Vishnu is blue coloured and has four or more hands. He is shown holding two of his most characteristic symbols: the wheel and the conch-shell. He is always clothed in yellow. The wheel represents the Universal Mind and the powers of creation and destruction that form the revolving universe. The conch-shell is associated with the origin of existence through its spiral form and it connection with water. Vishnu also holds the club which symbolizes authority or the power of knowledge as the essence of life. He has an open upraised palm in the abhaya mudra, expressing reassurance. He sometimes holds a lotus and is also known as Narayan. His vehicle is ">Garuda (eagle) half-man, half-bird.
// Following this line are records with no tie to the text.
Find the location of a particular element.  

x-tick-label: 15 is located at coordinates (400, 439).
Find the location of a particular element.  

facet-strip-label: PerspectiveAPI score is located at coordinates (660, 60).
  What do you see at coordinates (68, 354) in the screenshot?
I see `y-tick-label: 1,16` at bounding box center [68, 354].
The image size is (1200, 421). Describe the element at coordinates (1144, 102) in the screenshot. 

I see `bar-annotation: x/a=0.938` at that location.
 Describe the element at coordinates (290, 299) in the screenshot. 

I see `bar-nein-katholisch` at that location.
Vishnu is normally shown reclining on a bed made up of the coils of the serpent king, Sheshanaga, with Lakshmi/Shri, his consort, seated at his feet. Brahma is shown to have been born from a lotus springing from the navel of Vishnu. According to Hindu mythology a cosmological substance is left over from the last age of creation from which a new cycle may be brought into existence. This is symbolized by the many-headed serpent king. Shesha means the leftover floating on the ocean which is thought to be like the Universe.
During the interval in the cycle of creation, Vishnu lies asleep on the coils of Sheshanaga, protected by its hood, until he is ready to begin a new cycle.
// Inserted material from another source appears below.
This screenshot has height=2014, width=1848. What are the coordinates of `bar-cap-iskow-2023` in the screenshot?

According to another creation story, Shesha was used as a rope (twisted around the world axis resting on a tortoise) with which the gods and the demons churned the waters of creation.
Vishnu is a striking example of the way in which the changing demands of religious life in India brought about changes in the status of deities, or the qualities they represented. Although Vishnu is mentioned in the Rig-Veda, he became loosely associated with the sun and eventually, in the Mahabharata and the Puranas, he acquired a prestige that he has never lost. Ultimately he was invested with the qualities of permanence, continuity and preservation.
With the passage of time, Vishnu acquired the characteristics of several deities including a number of popular folk ones who were absorbed into the Vishnu cult in the form of incarnations. In the Mahabharata he became identified with Krishna in his more martial aspects but these were subsequently replaced by qualities of romantic love. Vishnu also took on the attributes of several deities in various animal forms such as the tortoise, the boar and the fish. It is likely that these developments took place slowly and were the result of the absorption of the cults that prevailed in different areas of India. Eventually these diverse elements became reduced and systematized into a group of twenty-four Vishnu incarnations. Some of the more common ones were used to form a small group often incarnations (avataras), viz, the Fish (Matsya), the Tortoise (Kurma), the Boar (Varaha), the Man-Lion (Narasimha), the Dwarf (Vamana), Parashurama, Rama, Krishna, Buddha and Kalkin.
Festival: Devuthani Ekadashi
Vishnu sleeps for four months, from June-July to October- November. This four-month period is also the time when many of the other gods are sleeping and it is considered unlucky to perform any ceremonies during this period. When Vishnu and the other gods wake up, it is considered the right time to hold engagements and marriages. To celebrate the event, various ceremonies are held and in some places a cowdung-cake fire is lit and people gather around it singing hymns.